Some Olympic-level wrestlers have traces of the hepatitis B virus in their blood and sweat and they may risk spreading it to their teammates and opponents, a study suggests.
Researchers in Turkey obtained blood and perspiration from 70 male wrestlers competing in a Turkish National Championship. Nine had small but detectable amounts of hepatitis B virus in their blood, eight had it in their sweat, and one man had it in both. None of the wrestlers had hepatitis symptoms such as liver problems, says study coauthor Selda Bereket-Yücel, an exercise physiologist at Celal Bayar University in Manisa.
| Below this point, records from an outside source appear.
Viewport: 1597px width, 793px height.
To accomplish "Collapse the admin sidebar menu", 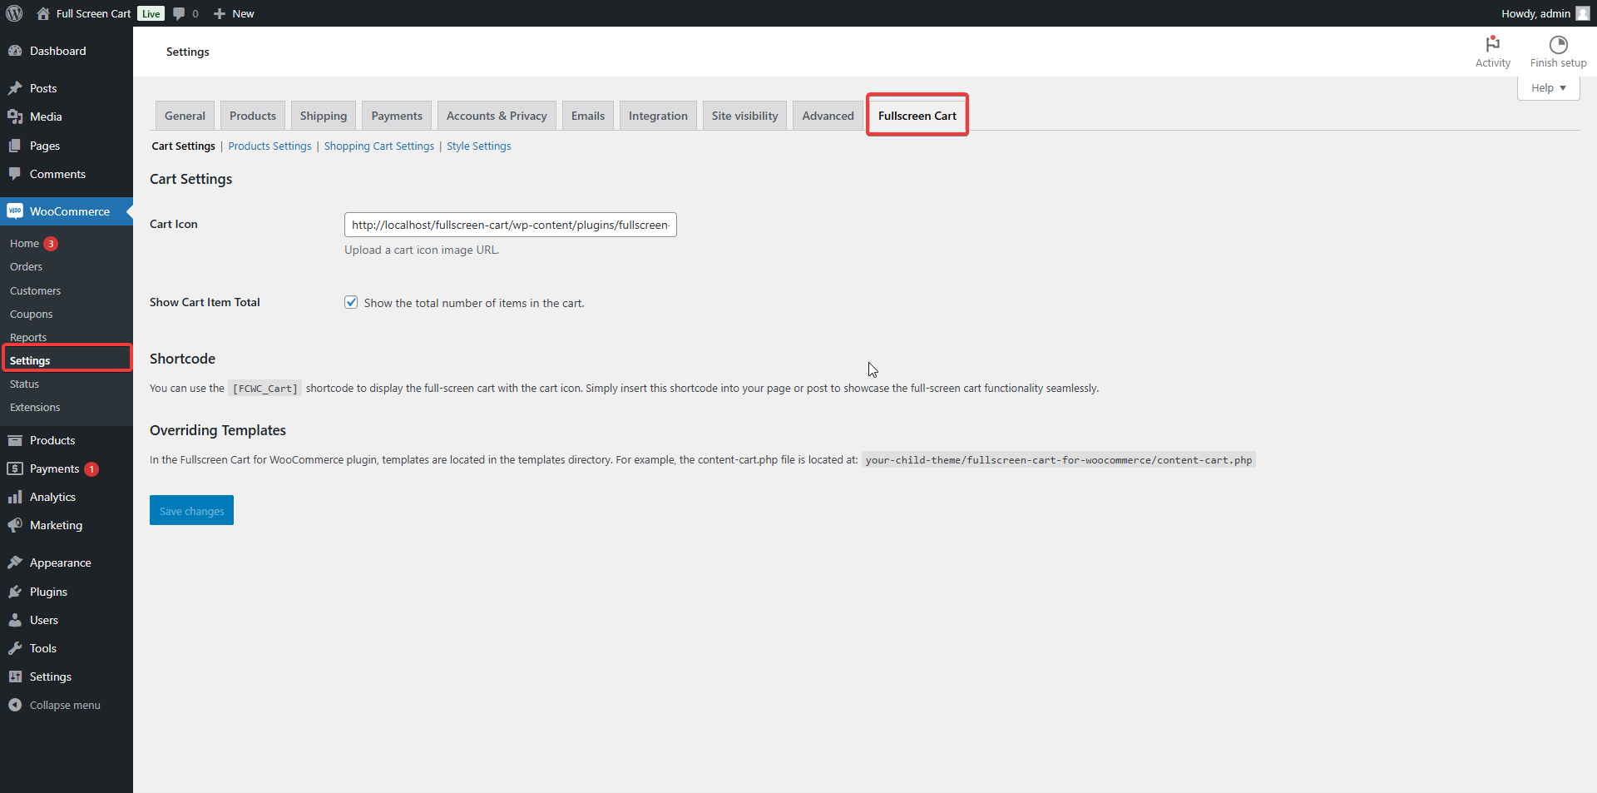I will point(64,705).
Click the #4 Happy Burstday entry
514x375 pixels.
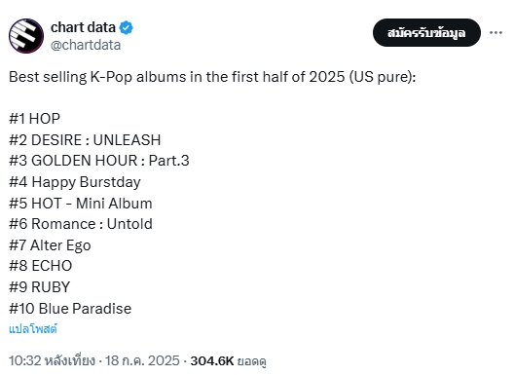75,182
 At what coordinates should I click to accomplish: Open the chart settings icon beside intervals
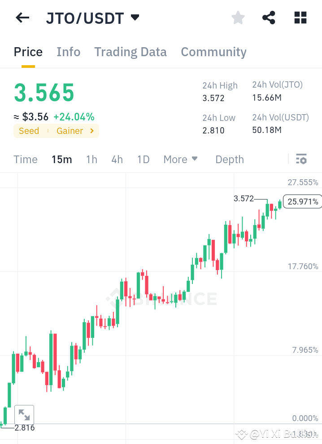(301, 159)
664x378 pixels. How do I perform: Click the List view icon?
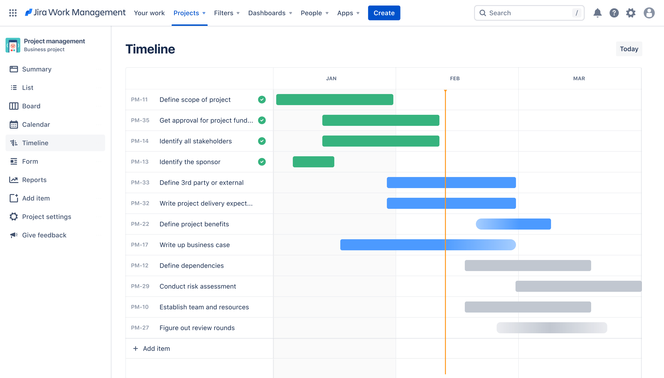[14, 87]
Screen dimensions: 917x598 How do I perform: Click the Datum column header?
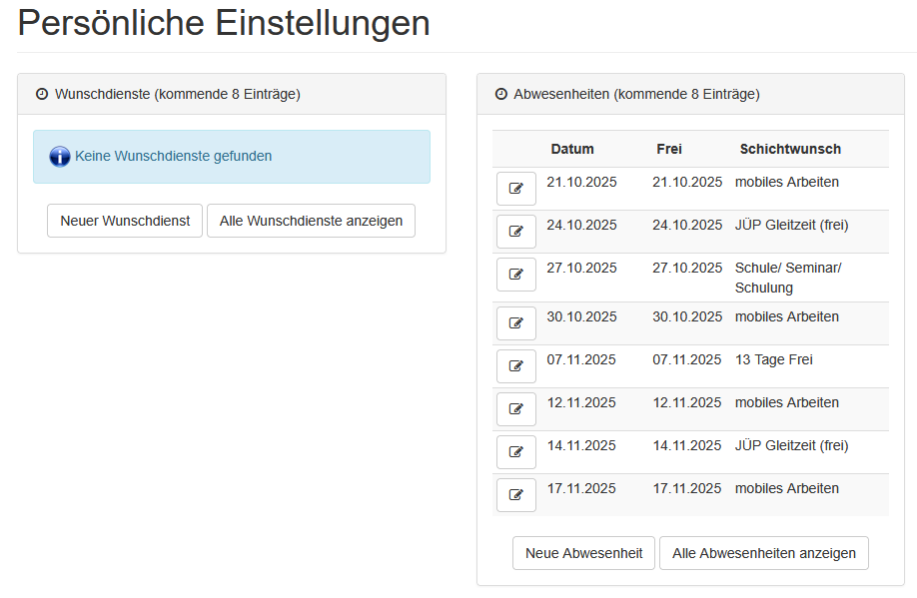click(571, 149)
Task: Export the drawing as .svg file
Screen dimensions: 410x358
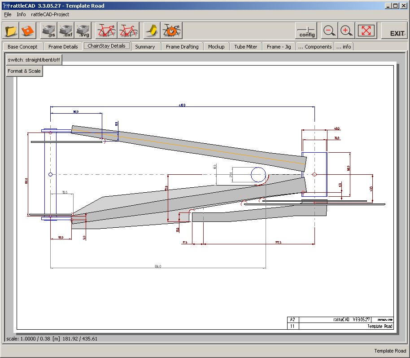Action: pos(83,31)
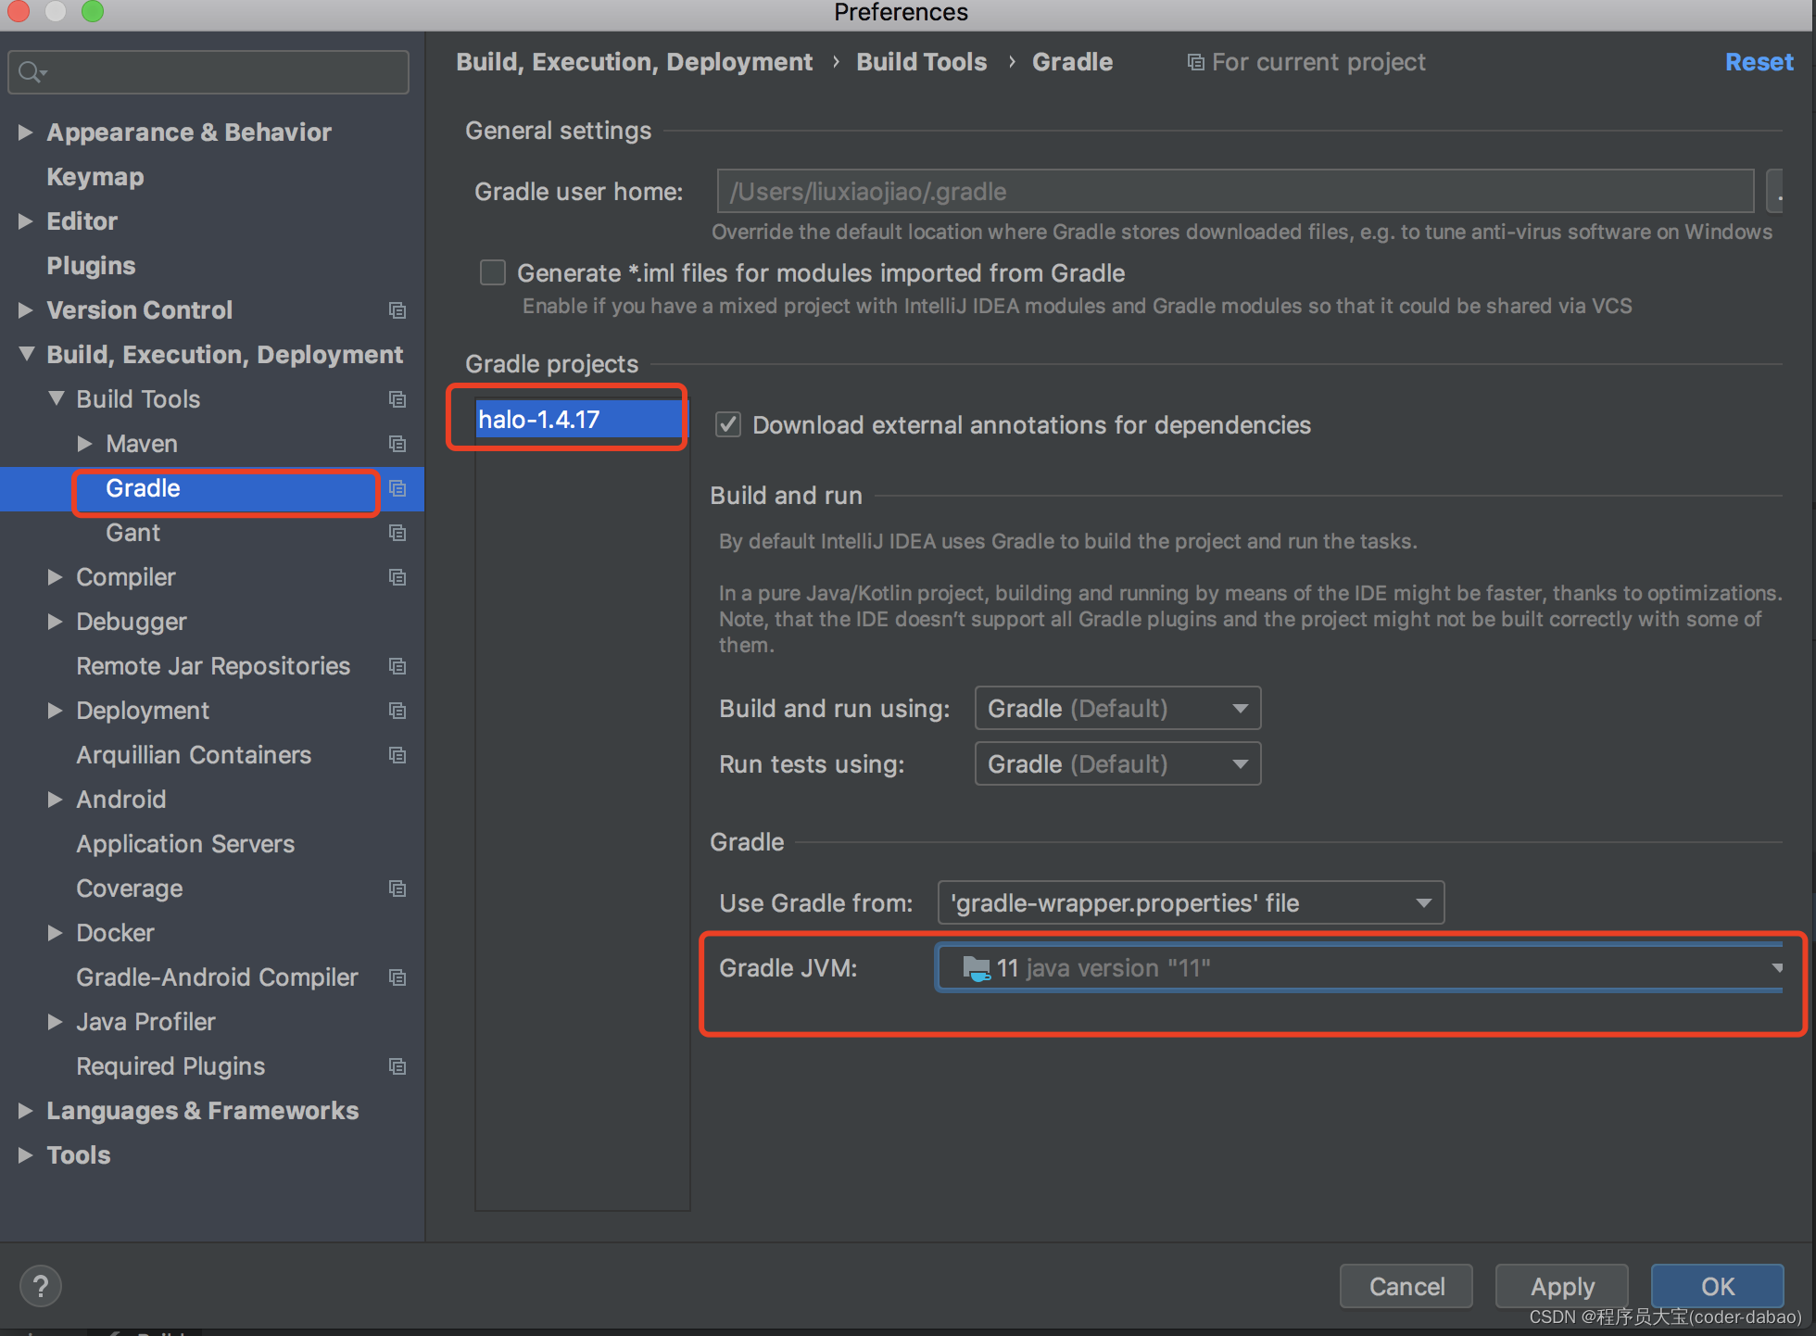Expand the Appearance & Behavior section
The height and width of the screenshot is (1336, 1816).
(x=25, y=131)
The study, described in an upcoming British Journal of Sports Medicine, didn’t establish how the wrestlers acquired the virus or whether it had spread among them, she says. But 26 of the 70 men reported having had bleeding wounds or other open skin injuries during training or competition.
The extreme stress placed on athletes in training might contribute to infection. “It is well established that prolonged exercise may induce a temporary immune suppression,” Bereket-Yücel says.
Uninfected wrestlers in the group have since been vaccinated against hepatitis B, and the others are being monitored, she says.
Not all sports organizations require hepatitis B testing or vaccination. If these preliminary results push such groups to recommend testing, Bereket-Yücel says, “that would be a beginning.”